■ REQUIRED ACTION:
Every line below should be copied out exactly.

■ STORED DATA:
..........

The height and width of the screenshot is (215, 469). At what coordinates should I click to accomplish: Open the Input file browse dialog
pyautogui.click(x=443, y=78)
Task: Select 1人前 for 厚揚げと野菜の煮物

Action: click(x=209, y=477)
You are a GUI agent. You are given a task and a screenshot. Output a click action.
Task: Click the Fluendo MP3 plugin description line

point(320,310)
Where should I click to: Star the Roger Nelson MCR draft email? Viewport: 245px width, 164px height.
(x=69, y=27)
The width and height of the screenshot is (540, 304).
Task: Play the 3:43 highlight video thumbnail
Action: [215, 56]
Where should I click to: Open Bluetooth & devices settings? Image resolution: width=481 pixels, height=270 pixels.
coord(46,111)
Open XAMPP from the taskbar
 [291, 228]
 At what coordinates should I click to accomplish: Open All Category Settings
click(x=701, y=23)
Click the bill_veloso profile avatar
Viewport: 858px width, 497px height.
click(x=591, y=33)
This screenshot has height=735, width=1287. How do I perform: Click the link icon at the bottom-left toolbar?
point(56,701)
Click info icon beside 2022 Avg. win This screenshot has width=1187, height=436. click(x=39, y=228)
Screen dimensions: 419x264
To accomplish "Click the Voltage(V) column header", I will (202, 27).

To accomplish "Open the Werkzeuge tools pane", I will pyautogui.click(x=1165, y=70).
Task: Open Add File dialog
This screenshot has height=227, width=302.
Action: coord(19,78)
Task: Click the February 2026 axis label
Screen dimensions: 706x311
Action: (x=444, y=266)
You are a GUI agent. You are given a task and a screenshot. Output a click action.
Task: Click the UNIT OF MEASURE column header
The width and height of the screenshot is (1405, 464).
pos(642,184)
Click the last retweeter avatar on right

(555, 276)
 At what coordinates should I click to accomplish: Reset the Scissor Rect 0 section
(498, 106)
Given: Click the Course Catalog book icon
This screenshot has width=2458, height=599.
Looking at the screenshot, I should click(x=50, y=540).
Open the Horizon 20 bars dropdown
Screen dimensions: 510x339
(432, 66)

..........

■ WRITTEN SOLUTION:
The height and width of the screenshot is (215, 469). At what coordinates should I click to accomplish: Open the Input file browse dialog
pyautogui.click(x=443, y=78)
Task: Select 1人前 for 厚揚げと野菜の煮物

Action: click(x=209, y=477)
You are a GUI agent. You are given a task and a screenshot. Output a click action.
Task: Click the Fluendo MP3 plugin description line

point(320,310)
Where should I click to: Star the Roger Nelson MCR draft email? Viewport: 245px width, 164px height.
(x=69, y=27)
The width and height of the screenshot is (540, 304).
Task: Play the 3:43 highlight video thumbnail
Action: [215, 56]
Where should I click to: Open Bluetooth & devices settings? Image resolution: width=481 pixels, height=270 pixels.
coord(46,111)
Open XAMPP from the taskbar
 [291, 228]
 At what coordinates should I click to accomplish: Open All Category Settings
click(x=701, y=23)
Click the bill_veloso profile avatar
Viewport: 858px width, 497px height.
click(x=591, y=33)
This screenshot has height=735, width=1287. How do I perform: Click the link icon at the bottom-left toolbar?
point(56,701)
Click info icon beside 2022 Avg. win This screenshot has width=1187, height=436. click(x=39, y=228)
Screen dimensions: 419x264
To accomplish "Click the Voltage(V) column header", I will (202, 27).

To accomplish "Open the Werkzeuge tools pane", I will pyautogui.click(x=1165, y=70).
Task: Open Add File dialog
This screenshot has height=227, width=302.
Action: coord(19,78)
Task: Click the February 2026 axis label
Screen dimensions: 706x311
Action: (x=444, y=266)
You are a GUI agent. You are given a task and a screenshot. Output a click action.
Task: Click the UNIT OF MEASURE column header
The width and height of the screenshot is (1405, 464).
pos(642,184)
Click the last retweeter avatar on right

(555, 276)
 At what coordinates should I click to accomplish: Reset the Scissor Rect 0 section
(498, 106)
Given: Click the Course Catalog book icon
This screenshot has width=2458, height=599.
Looking at the screenshot, I should click(x=50, y=540).
Open the Horizon 20 bars dropdown
Screen dimensions: 510x339
(432, 66)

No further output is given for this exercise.